また、それより前の場面では、同級生に横暴ないじめをする龍河を新が注意し、殴ってしまうという展開があり、龍河の父親で、長屋ホールディングス会長・長屋茂(香川照之)が新に対して『息子の前で土下座をして謝りなさい』と要求するシーンがあるのですが、“オリジナル”では淡々と要求するのに対し、香川演じる会長は長テーブルを蹴って土下座できるスペースを設けるなど、“強要”と言っていいレベルで土下座を迫っていました。香川といえば、大ヒットした『半沢直樹』(TBS系)での土下座のイメージが強い。明らかに日曜劇場的な芝居でくどくどと土下座を迫る姿に、『土下座に強い執着を見せる香川さんに爆笑』『香川照之が土下座強要は笑わない日本人いないでしょ』など、笑ってしまったという声が多数。香川自身も『土下座のバーター』と自嘲していましたが、こうしたノリが受け付けなかったという人も少なくありませんでした。主演の竹内涼真はじめ、俳優陣の演技はいいんですけどね……」(前出のドラマ・映画ライター)
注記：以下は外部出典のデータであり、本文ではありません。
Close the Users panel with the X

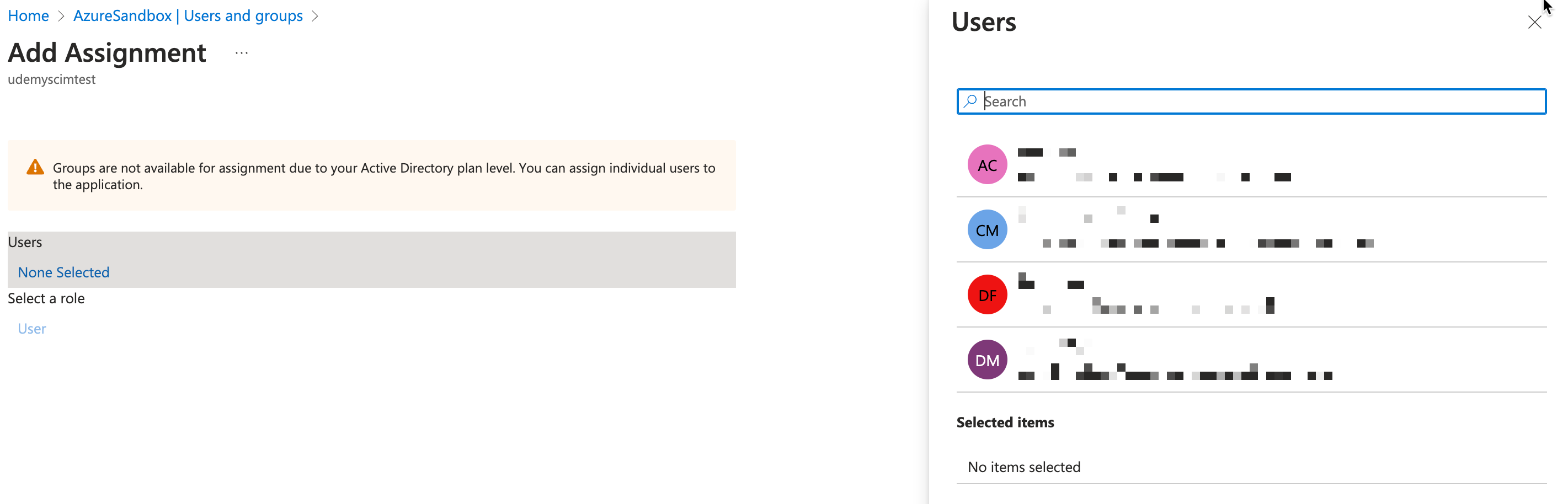[1534, 23]
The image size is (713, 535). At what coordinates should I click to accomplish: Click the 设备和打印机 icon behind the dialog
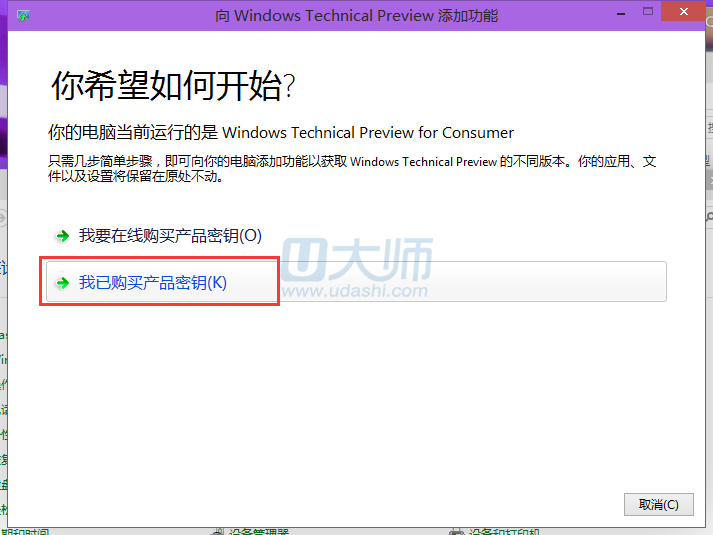point(456,531)
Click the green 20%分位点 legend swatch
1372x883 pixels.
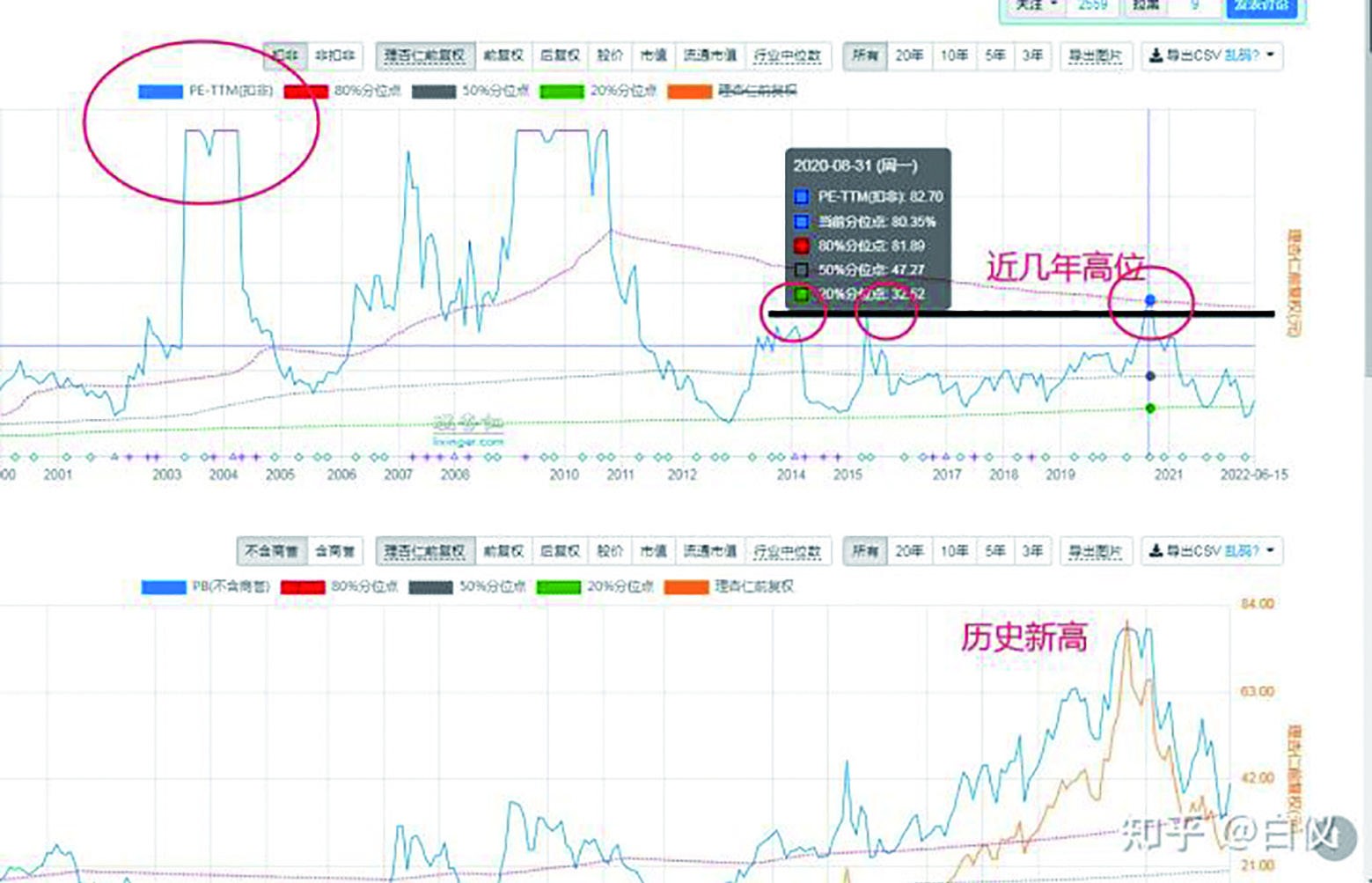(x=563, y=90)
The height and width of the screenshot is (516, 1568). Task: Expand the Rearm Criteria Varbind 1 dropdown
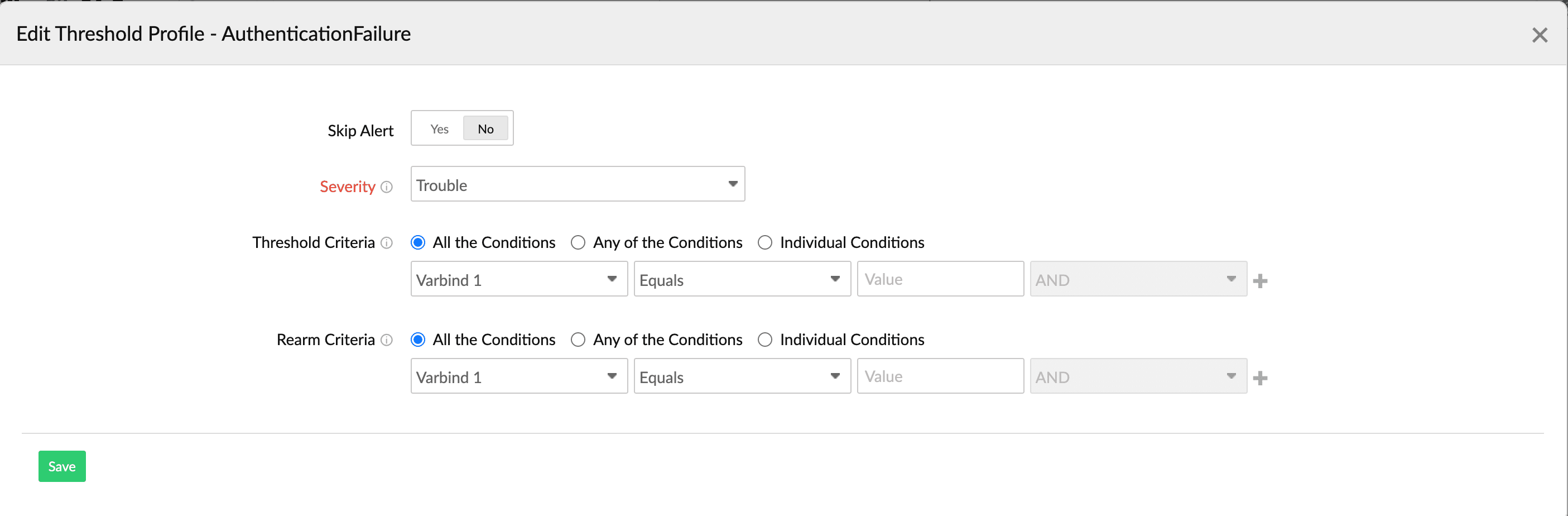click(x=518, y=377)
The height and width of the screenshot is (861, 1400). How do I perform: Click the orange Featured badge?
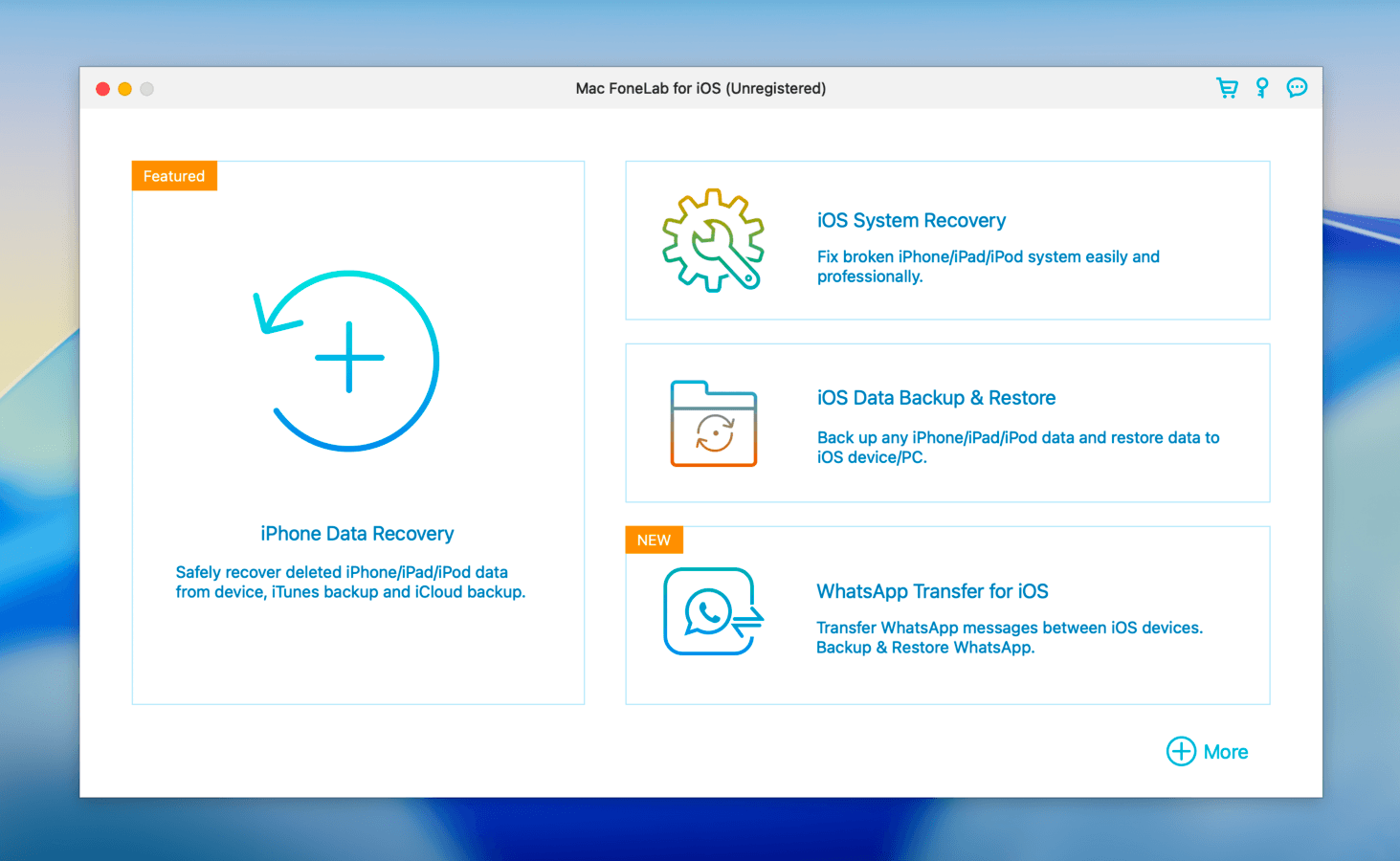[173, 175]
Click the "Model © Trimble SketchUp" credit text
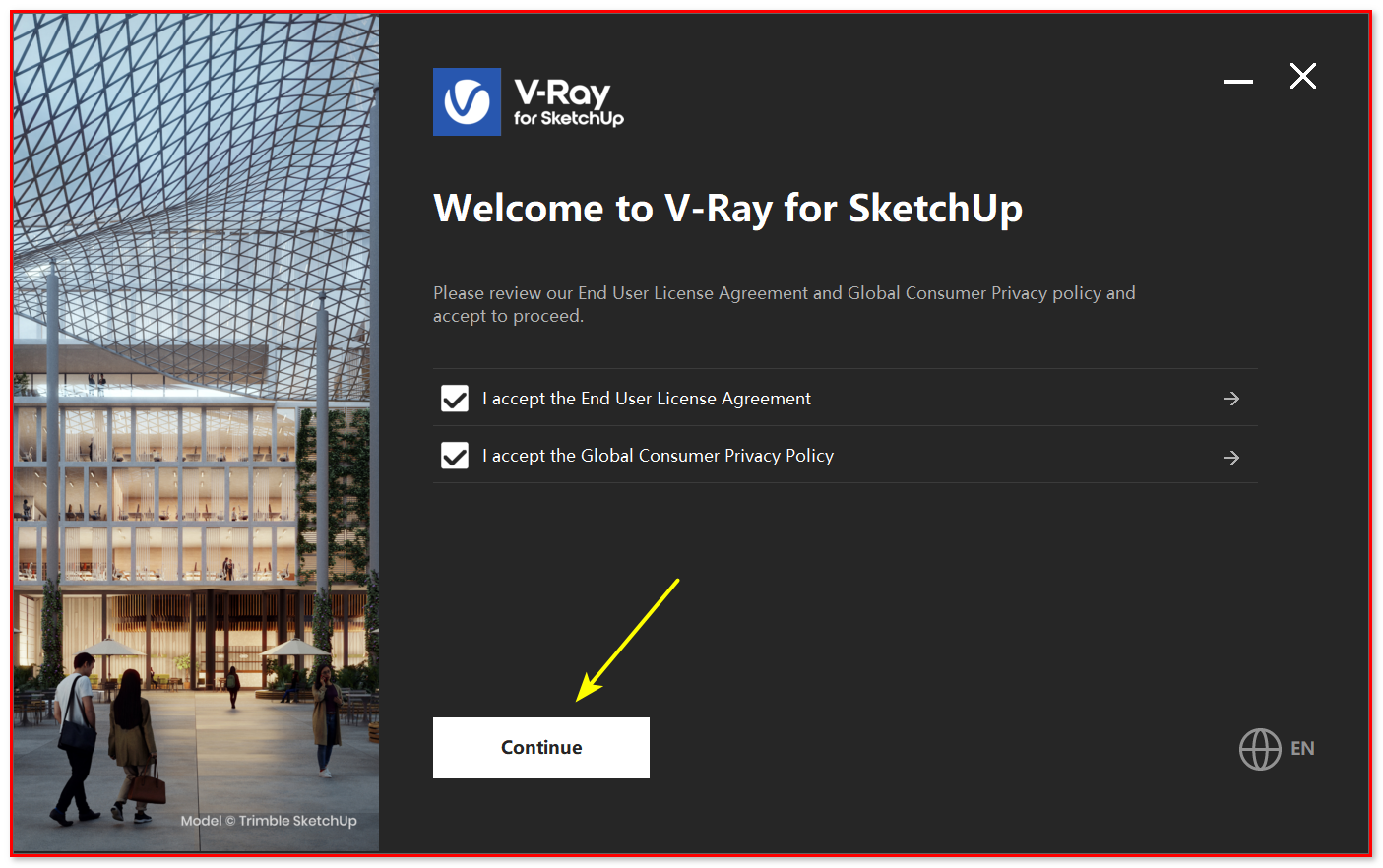Screen dimensions: 1383x868 point(269,821)
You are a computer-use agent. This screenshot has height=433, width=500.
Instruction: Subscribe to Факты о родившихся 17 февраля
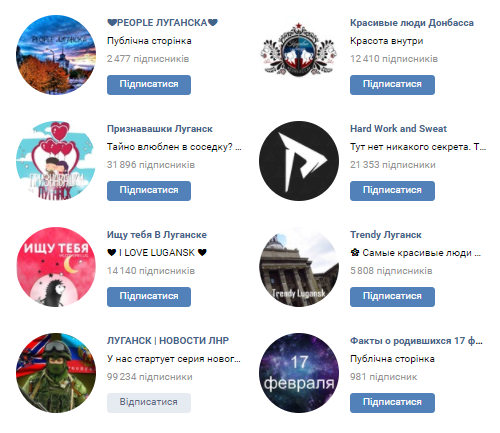[x=392, y=403]
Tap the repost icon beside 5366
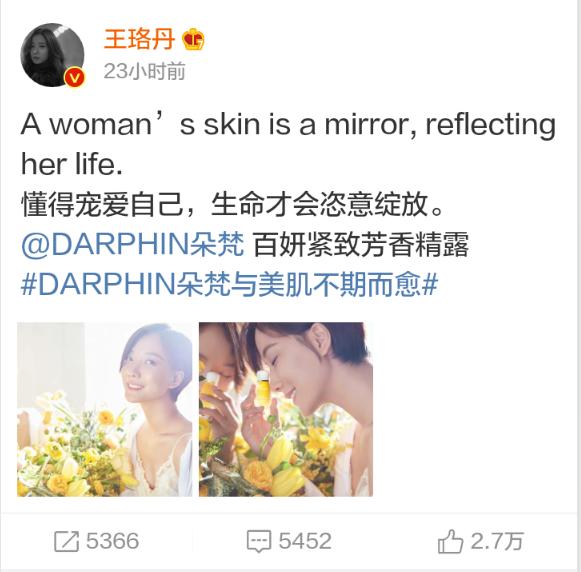 67,541
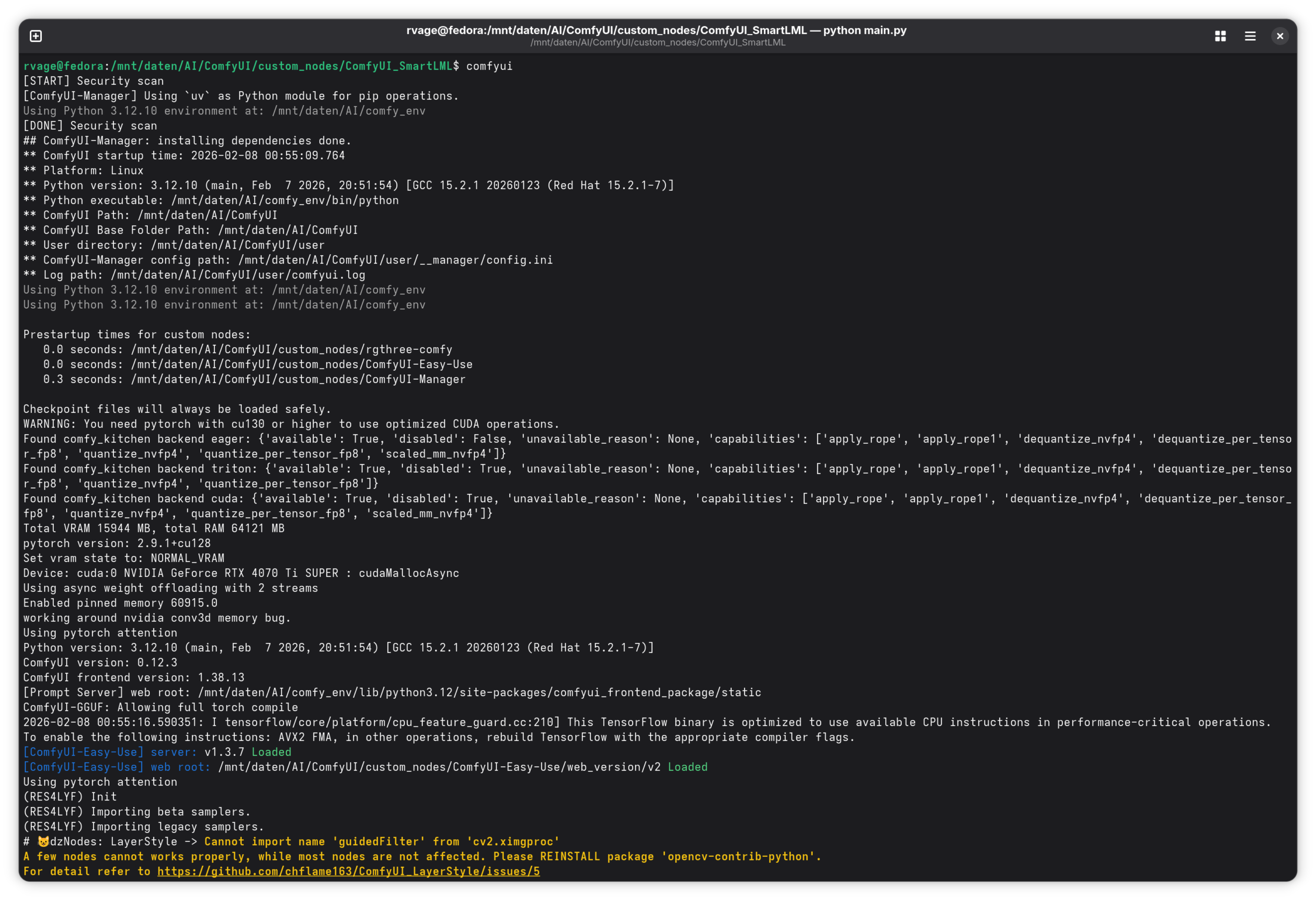Viewport: 1316px width, 900px height.
Task: Click the yellow REINSTALL opencv-contrib-python warning
Action: click(x=422, y=856)
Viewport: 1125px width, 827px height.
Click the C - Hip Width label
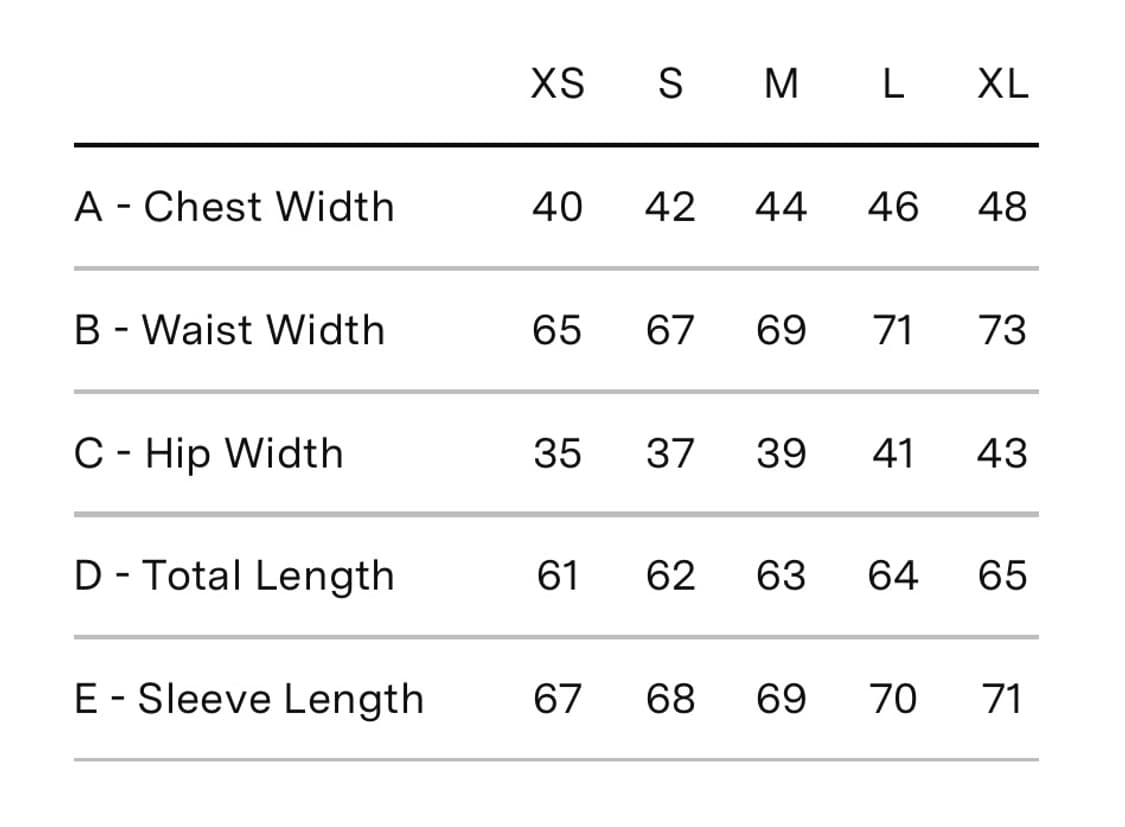(x=209, y=454)
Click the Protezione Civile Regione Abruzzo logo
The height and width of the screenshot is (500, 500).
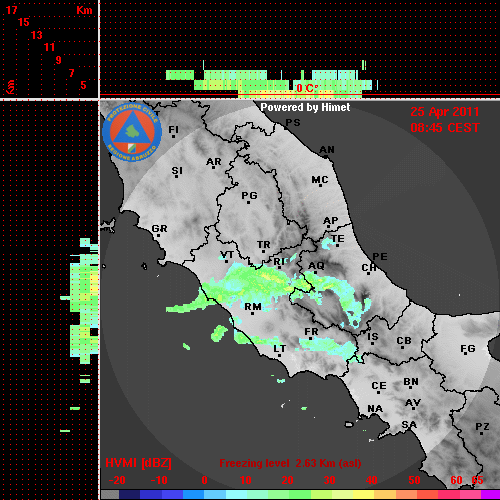coord(132,132)
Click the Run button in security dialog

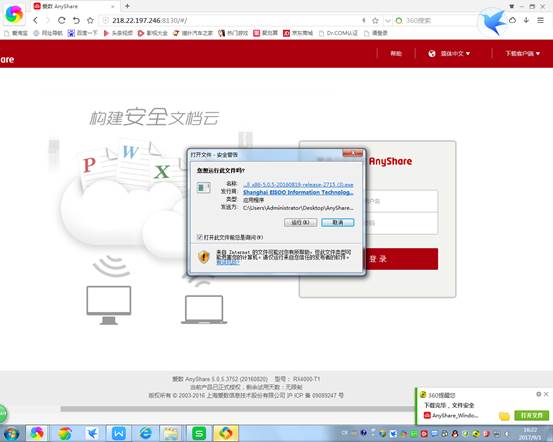coord(300,223)
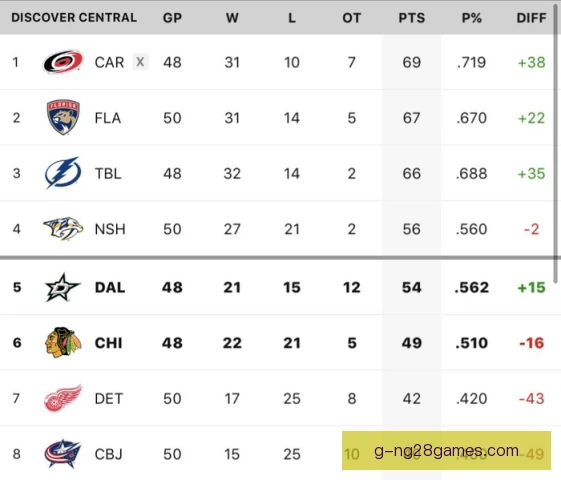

『六本木クラス』はテレビ朝日のドラマとしては初めて放送直後からNetflixでも配信されているが、国内デイリー人気ランキングでは、9日に4位まで浮上したものの、数日でトップ10から姿を消してしまった。一方で“オリジナル”の『梨泰院クラス』は、『六本木クラス』放送効果か、ここにきて首位になったりと上位に位置づけており、常に『六本木クラス』を上回っている。このまま『六本木クラス』は、『梨泰院クラス』のプロモーション番組と化してしまうのだろうか……。